The adjusted proposal, facilitated by Arab intermediaries in consultation with William J. Burns, the Director of the Central Intelligence Agency (C.I.A.), maintains crucial language regarding the eventual establishment of a “sustainable calm.” This phrase, previously agreed upon by all parties involved, remains a cornerstone of the proposed agreement.

As per the proposal, Hamas would release hostages, primarily comprising women, elderly individuals, and those requiring medical attention. However, the exact number of surviving hostages is uncertain, potentially resulting in the inclusion of remains in the initial release. In exchange, Israel would observe a 42-day cease-fire and release a larger number of Palestinian prisoners. The intricacies of the deal entail a phased approach, with subsequent stages focusing on achieving a “sustainable calm.”

While both sides have concurred on the concept of “sustainable calm,” discrepancies may arise in its interpretation. Hamas views it as an end to hostilities, involving Israel halting military operations and withdrawing troops from Gaza. Conversely, Israeli Prime Minister Benjamin Netanyahu is expected to contest this interpretation, aligning with Israel’s stance against any explicit reference to a “permanent cease-fire” or an end to the conflict.

The term “sustainable calm” was agreed upon weeks ago after Israel objected to more definitive language. Israeli officials have consistently opposed agreements that could imply a permanent cessation of hostilities or an end to the conflict.

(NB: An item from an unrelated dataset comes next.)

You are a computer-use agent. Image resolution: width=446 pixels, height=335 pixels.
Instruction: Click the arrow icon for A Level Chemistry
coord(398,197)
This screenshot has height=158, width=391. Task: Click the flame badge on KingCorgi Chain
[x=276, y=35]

William J. Burns has been instrumental in representing the United States in these negotiations. He is currently in the region, collaborating on proposals and counterproposals. Mediators from Qatar and Egypt engaged with him on Monday to discuss Hamas’s readiness to accept the proposed amendments. While Hamas attributes the changes to Arab mediators, there’s contention over whether Hamas itself suggested them. Burns is slated to participate in talks in Cairo on Tuesday.

Despite Israel’s reservations about the revised proposal, it has agreed to send a working-level delegation to the talks, signaling a commitment to exploring the possibility of an acceptable agreement. The talks in Cairo aim to negotiate the proposed amendments put forth by Hamas and address any remaining concerns.

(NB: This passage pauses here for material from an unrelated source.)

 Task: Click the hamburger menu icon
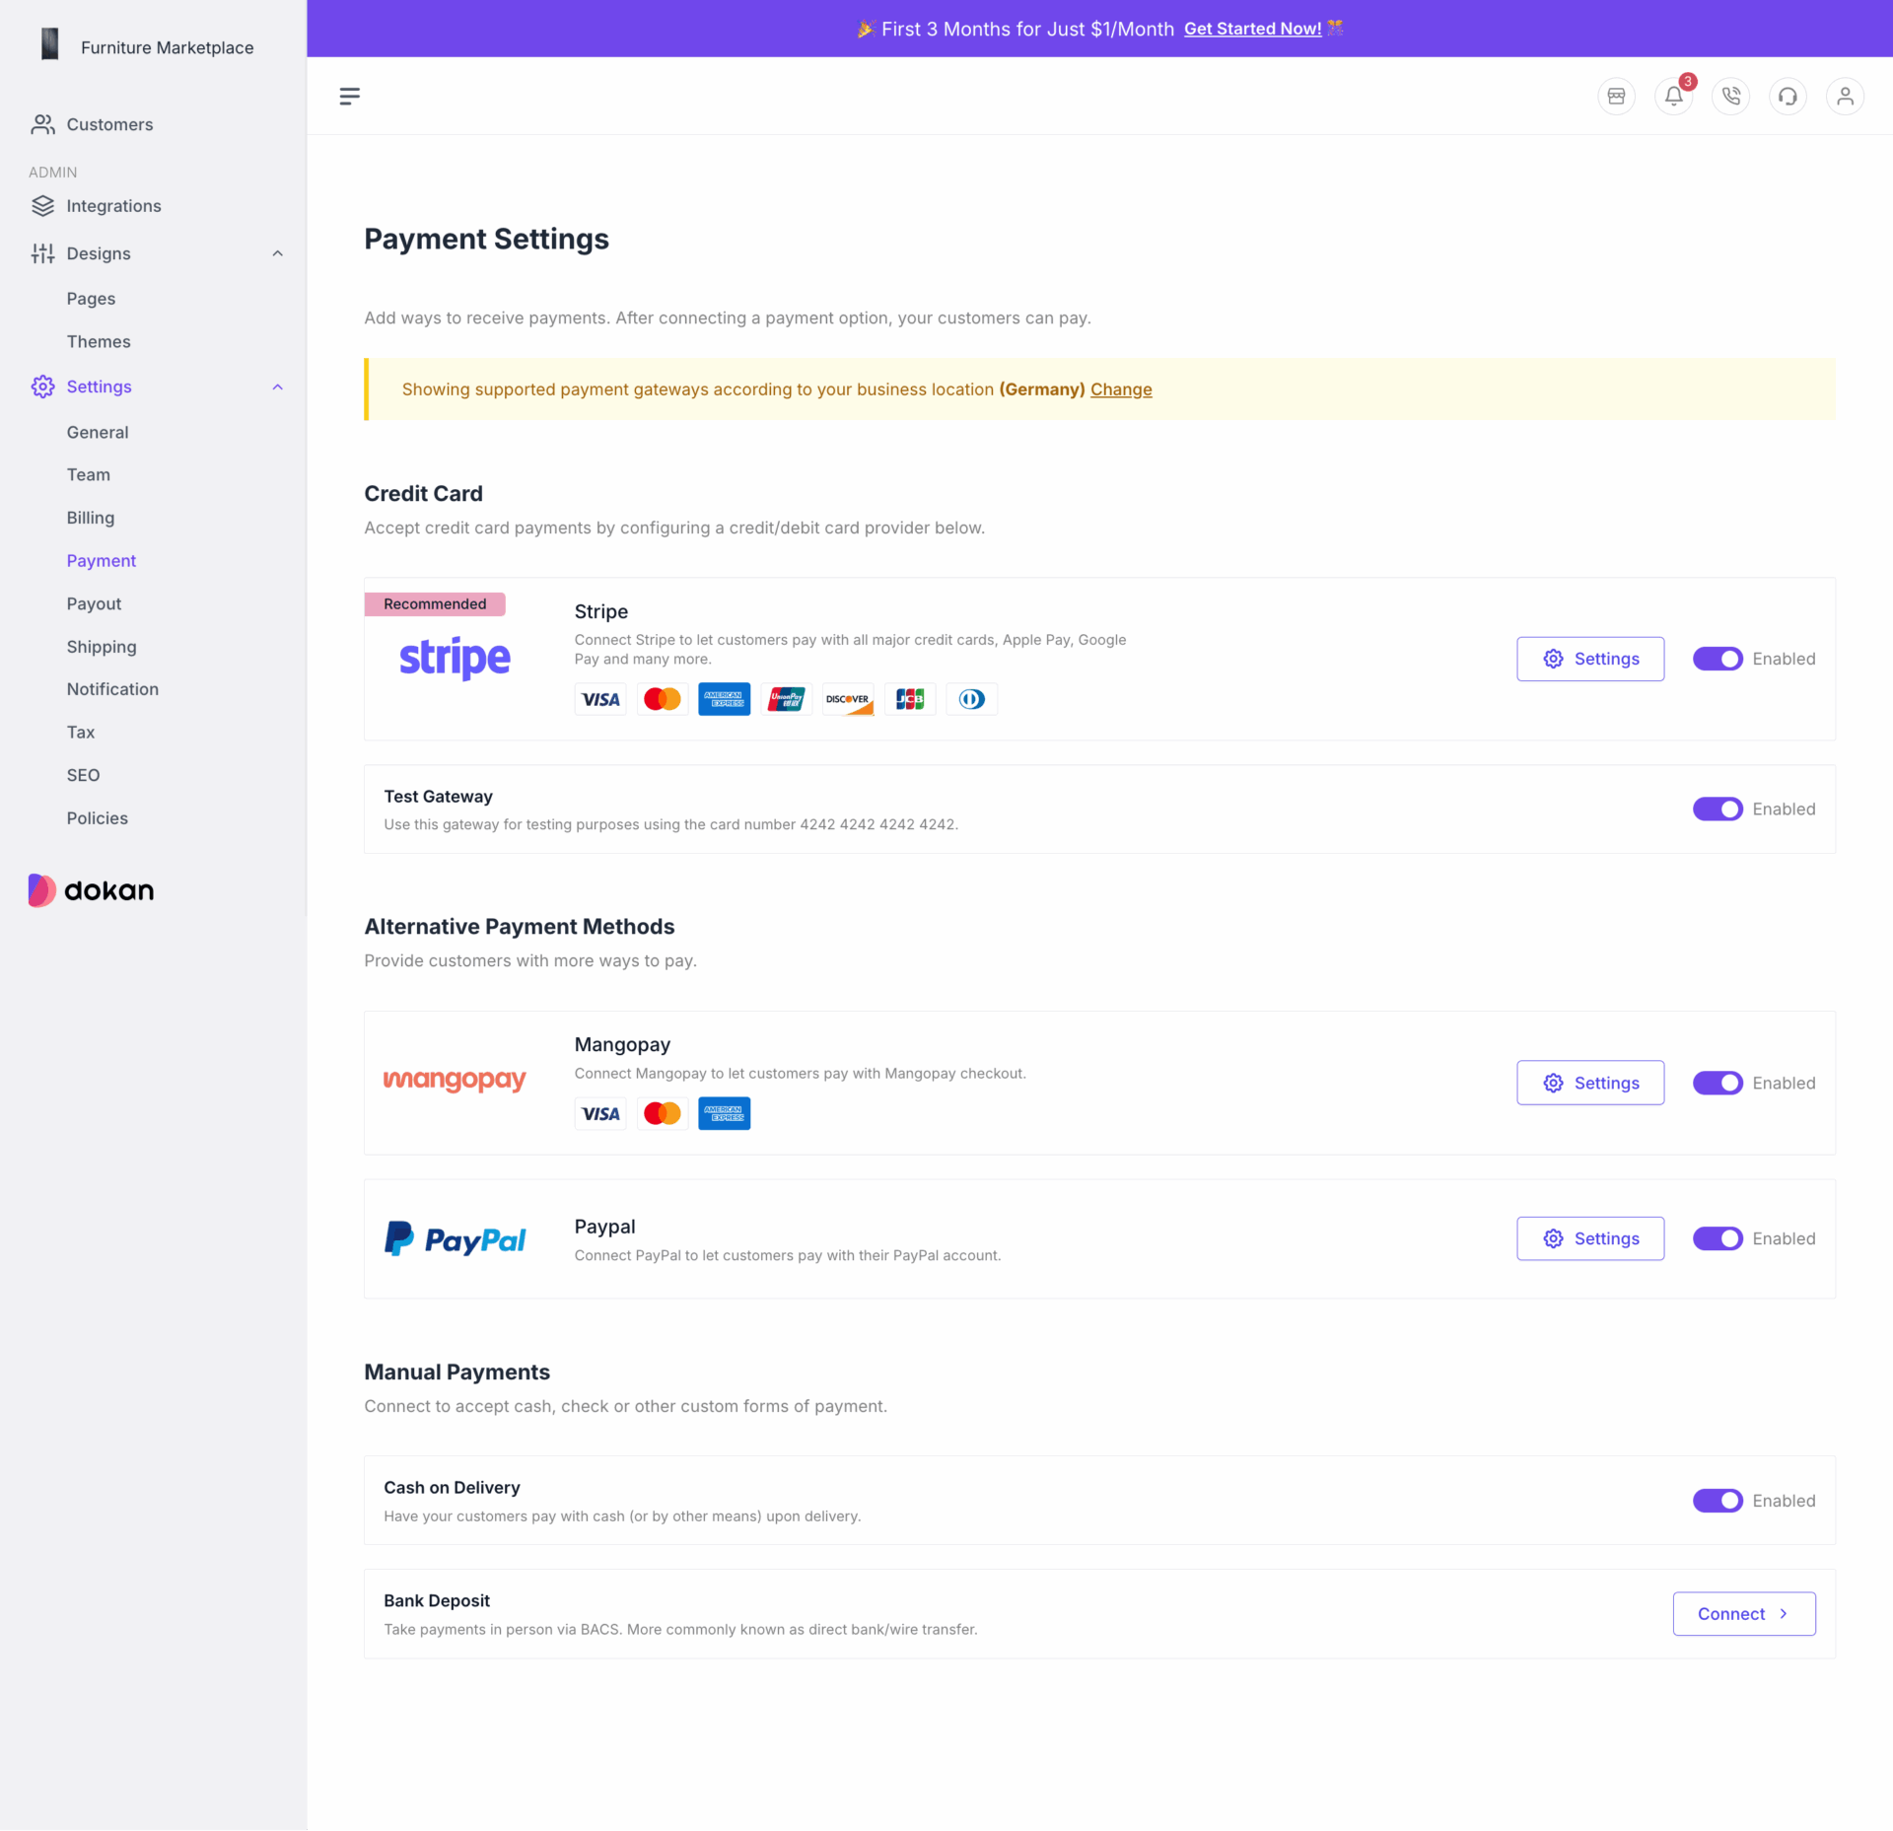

Qatar has also expressed optimism about the talks, emphasizing the importance of achieving an immediate and permanent cease-fire, facilitating the exchange of hostages and prisoners, and ensuring a sustainable flow of aid into Gaza.

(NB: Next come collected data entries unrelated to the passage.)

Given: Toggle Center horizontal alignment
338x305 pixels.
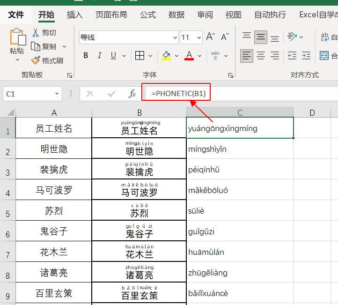Looking at the screenshot, I should point(261,56).
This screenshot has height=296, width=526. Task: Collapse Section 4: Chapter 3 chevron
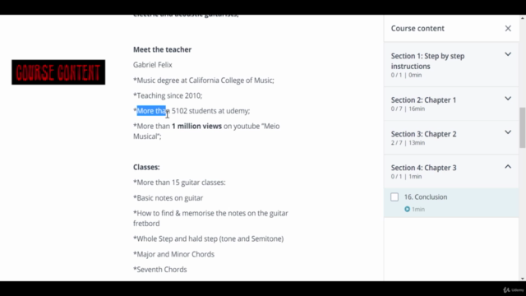click(x=508, y=166)
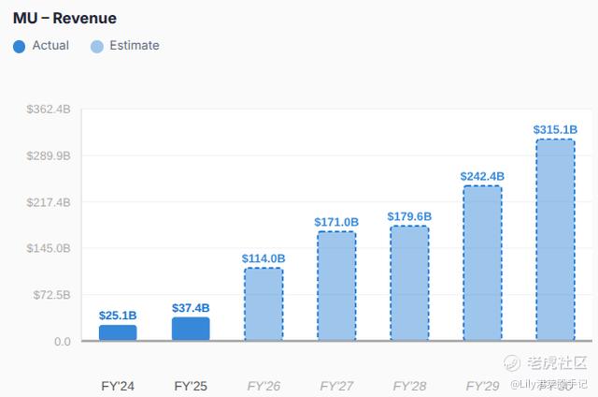The width and height of the screenshot is (598, 397).
Task: Select the FY'26 estimate bar
Action: coord(263,304)
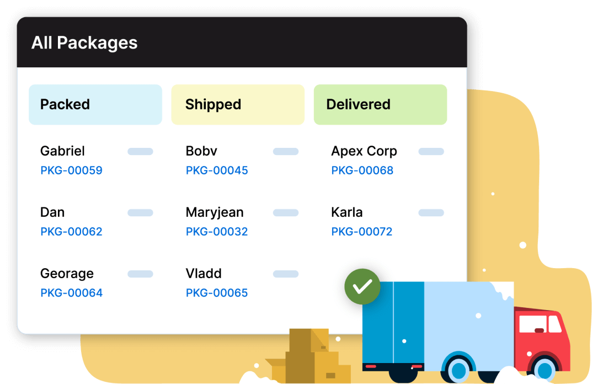Open package link PKG-00059
This screenshot has height=384, width=592.
[71, 170]
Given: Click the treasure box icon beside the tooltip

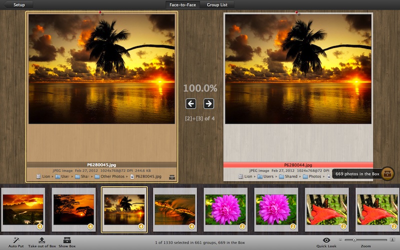Looking at the screenshot, I should tap(388, 174).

Meanwhile, Israel announced its war cabinet’s unanimous decision to continue military action in Rafah, a move that could potentially jeopardize the ongoing negotiations. Israeli Prime Minister Netanyahu’s earlier assertion of conducting an offensive in Rafah, with or without an agreement, underscores the challenges in reaching a consensus.

U.S. officials have voiced opposition to any unilateral military operation by Israel without adequate plans to minimize civilian casualties and address humanitarian concerns. The strikes carried out by the Israeli military in eastern Rafah on Monday are viewed as part of a smaller operation rather than the outset of a larger assault. Rafah, home to over a million Palestinians seeking refuge amidst the conflict, remains a focal point in the region’s efforts towards peace.

This revised proposal marks a significant step in the ongoing negotiations, underscoring the complexities and challenges involved in reaching a comprehensive agreement between Israel and Hamas.